**Selected excerpt**.
::::

# Want to upgrade to a new mod



## Rübella (26/6/17)

Hi Guys,

I have a question for you, I am new to vaping (about a year now) have been rocking a KangerTech Subvod and I'm looking to upgrade.
I don't get the full mouth and lung feeling and that's caused me to go back on the smokes, not a great feeling! 
So I was wondering if you might have some ideas for me? 
I do like the small mods and not really keen on the building your own rta's and such. 
Hope you guys can help!
Thanks!


----------



## Chukin'Vape (26/6/17)

Rübella said:


> Hi Guys,
> 
> I have a question for you, I am new to vaping (about a year now) have been rocking a KangerTech Subvod and I'm looking to upgrade.
> I don't get the full mouth and lung feeling and that's caused me to go back on the smokes, not a great feeling!
> ...


Welcome to the forum Rubella - i think the Pico would suit your requirements nicely, and it will also have a lil more Oemfffff when you need it




I know there is a newer version available, but this version will still be on the shelves for the next two years. This product has been the topselling kit for the last year.

Reactions: Like 2


----------



## Hardtail1969 (26/6/17)

There are many mods available, and my wife has liked the rx mini so much, she now has 3 of them. 

http://www.wismec.com/product/reuleaux-rxmini-kit/

You can find them for about 800 and up.

Hope that helps.


----------



## Roodt (26/6/17)

Also have a look at the smok AL85 kit, seems a real winner to me so far.


----------



## Silver (26/6/17)

Welcome to the forum @Rübella 

good advice and options above

Hang in there, as @Chukin'Vape suggests, a bit more "oemf" often makes a big difference.
I will also advise that its easier in the beginning if you get higher nicotine strength juice.
And find a flavour that you absolutely love! That is very important in my view

Reactions: Agree 1


----------



## kev mac (26/6/17)

Rübella said:


> Hi Guys,
> 
> I have a question for you, I am new to vaping (about a year now) have been rocking a KangerTech Subvod and I'm looking to upgrade.
> I don't get the full mouth and lung feeling and that's caused me to go back on the smokes, not a great feeling!
> ...


So many good ones to choose from these days but do yourself a favor and go with a dual battery set up.The Alien is one of the smaller ones I own.Also a Hohm Slice with a 26650 is a nice portable mod with many useful features.


----------



## Rübella (27/6/17)

Thank you for the input I agree there are a lot of choices! 
I was looking at the Joyetech Evic Primo Mini? How is that compared to the Smok AL85 kit? Or the Istick Pico kit?
The dual sounds good, I will look it up as well.


----------

::::

**Dataset excerpts**.
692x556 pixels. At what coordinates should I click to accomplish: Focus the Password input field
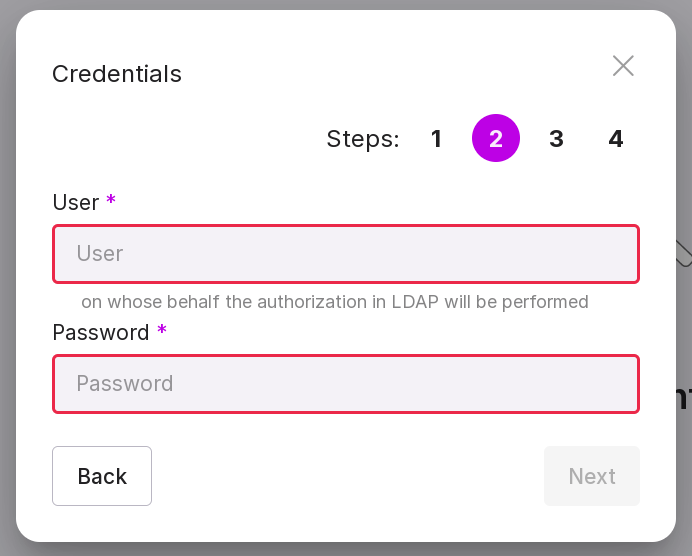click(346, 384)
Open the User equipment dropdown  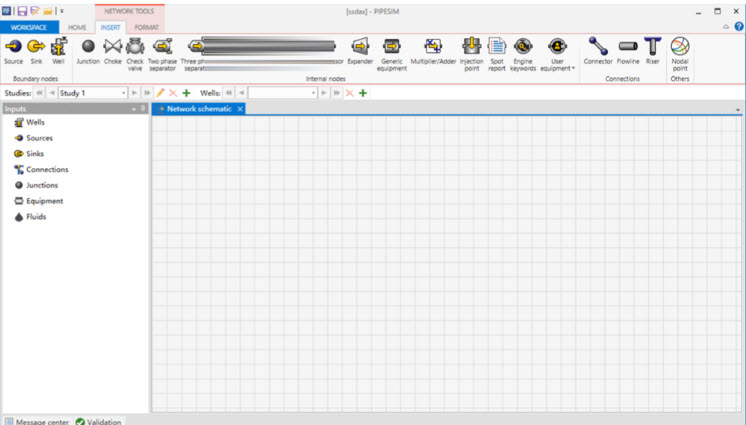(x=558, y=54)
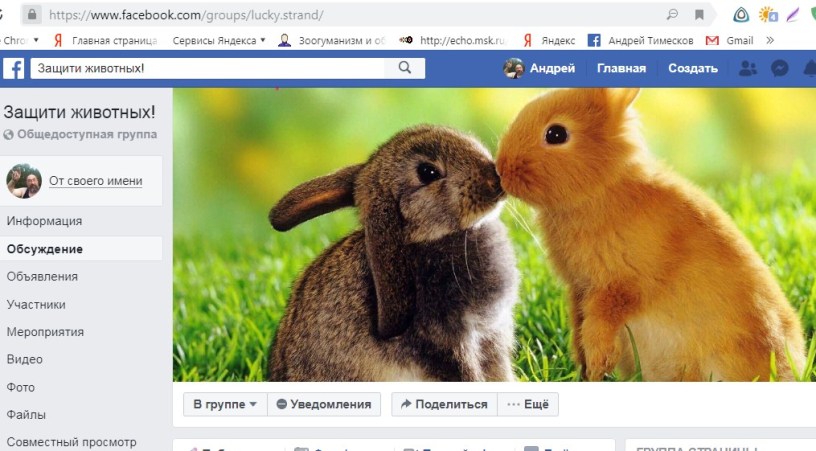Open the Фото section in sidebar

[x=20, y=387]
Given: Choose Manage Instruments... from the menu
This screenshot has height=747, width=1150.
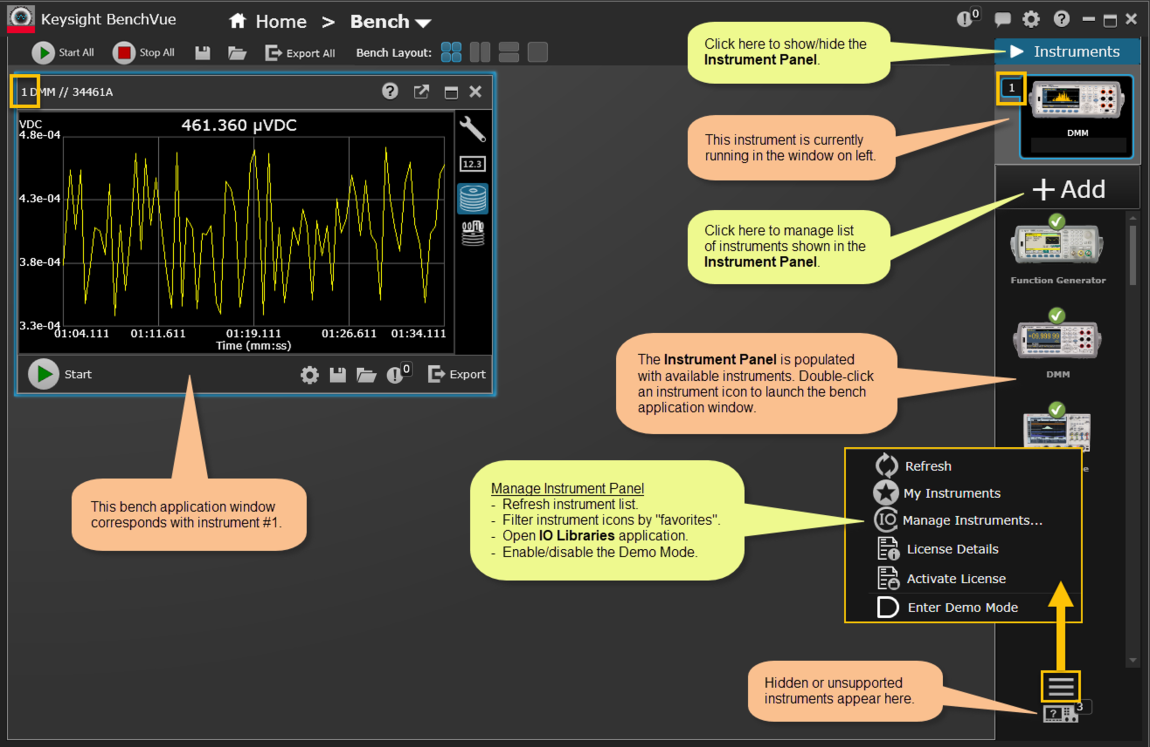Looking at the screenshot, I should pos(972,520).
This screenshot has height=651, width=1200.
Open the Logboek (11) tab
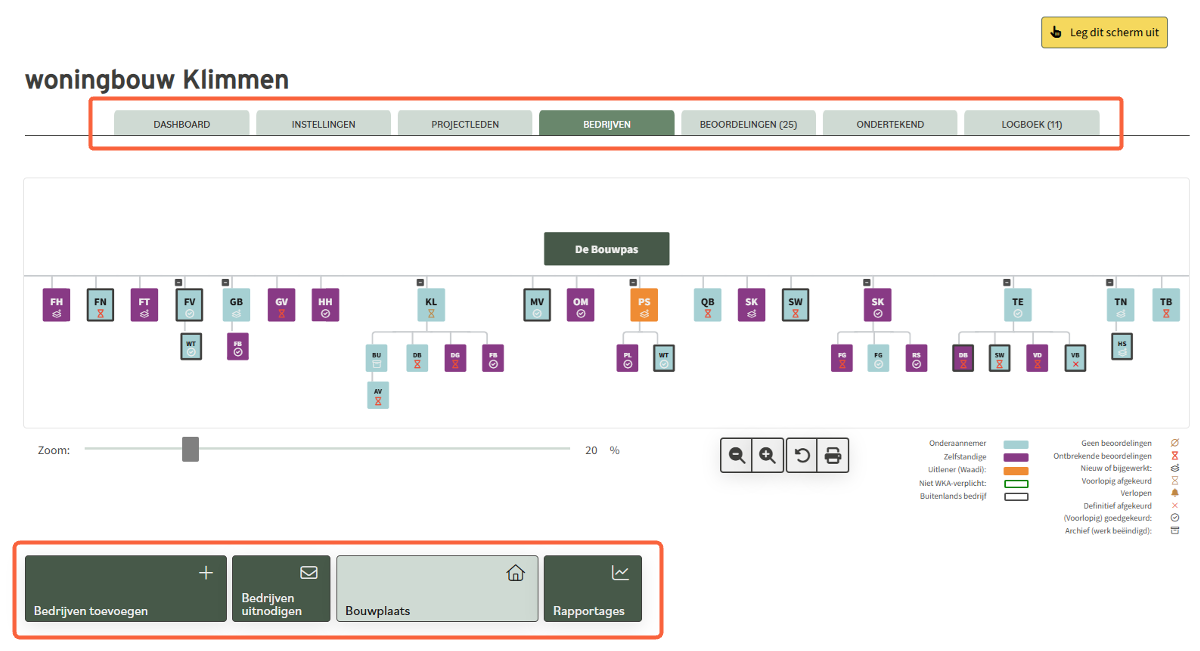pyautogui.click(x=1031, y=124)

::::

**Things to do**.
**1)** In the forum thread about upgrading a vape mod, what device had the first poster been using?
**2)** Print, word for word, the stretch of the entries from the line containing "Given: Choose Manage" through the end of the entries, leaving the pictures out.
The forum thread and the entries are unrelated to each other.

**Answers below**.
**1)** A KangerTech Subvod.

**2)**
Given: Choose Manage Instruments... from the menu
This screenshot has height=747, width=1150.
Looking at the screenshot, I should pos(972,520).
This screenshot has height=651, width=1200.
Open the Logboek (11) tab
pyautogui.click(x=1031, y=124)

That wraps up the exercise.